▸ **Task instructions**: Could you set down the listing below exactly, leaving out its pictures?

|---|

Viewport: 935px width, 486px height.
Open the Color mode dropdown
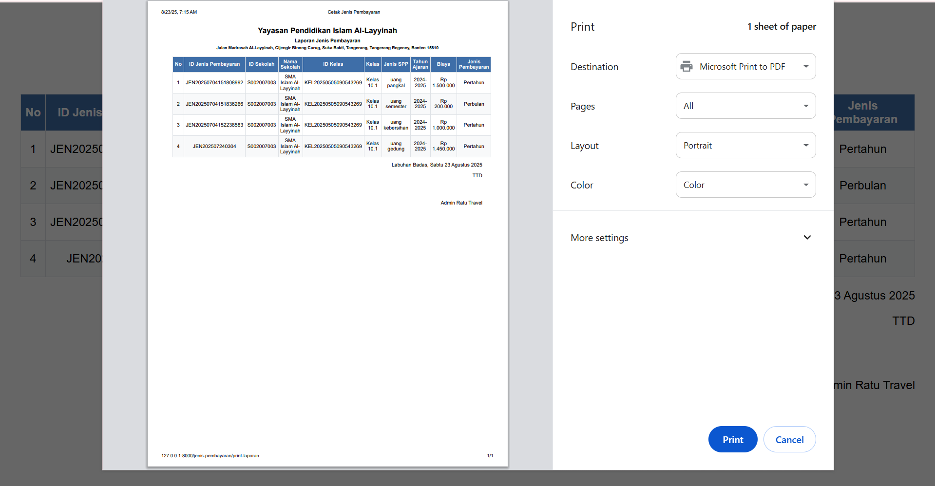click(x=745, y=185)
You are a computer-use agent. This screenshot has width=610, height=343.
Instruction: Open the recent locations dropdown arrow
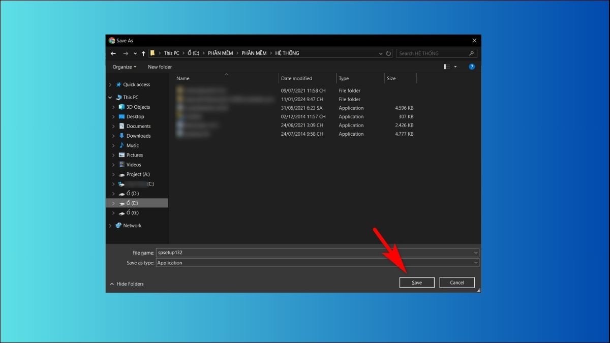click(135, 53)
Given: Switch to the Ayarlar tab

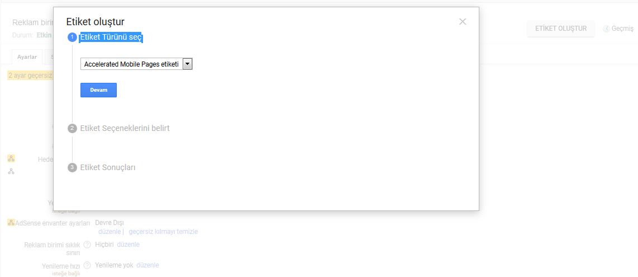Looking at the screenshot, I should (27, 57).
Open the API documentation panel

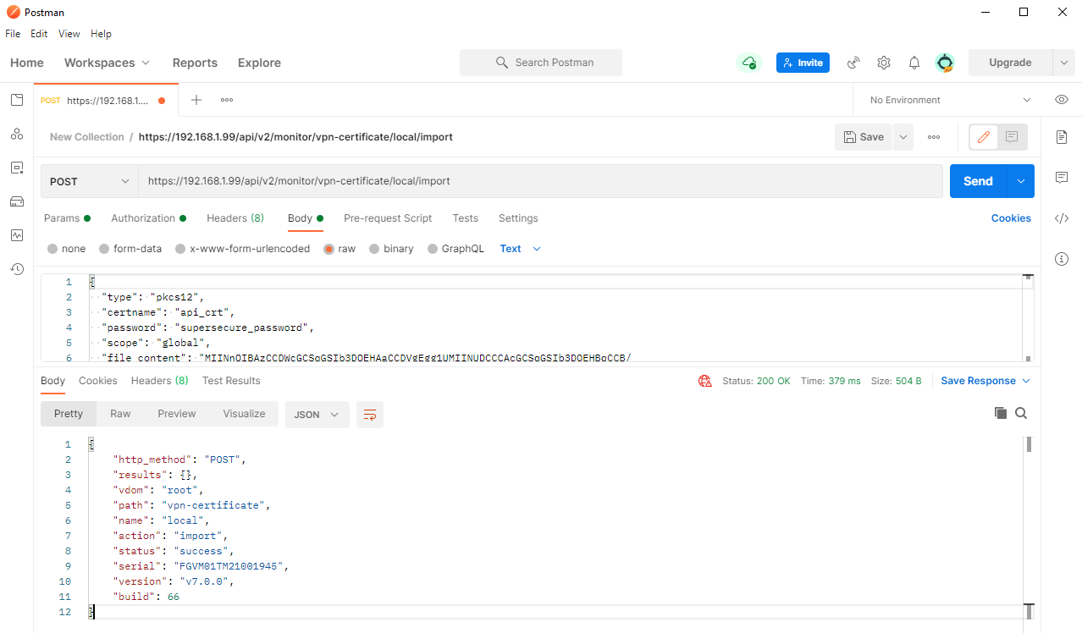click(1062, 135)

|---|

▸ **Answer to this exercise**:
Viewport: 935px width, 486px height.
Open the Color mode dropdown
click(x=745, y=185)
You are a computer-use agent. This screenshot has width=610, height=343.
Instruction: Open the recent locations dropdown arrow
click(135, 53)
Given: Switch to the Ayarlar tab

Looking at the screenshot, I should (27, 57).
Open the API documentation panel

click(1062, 135)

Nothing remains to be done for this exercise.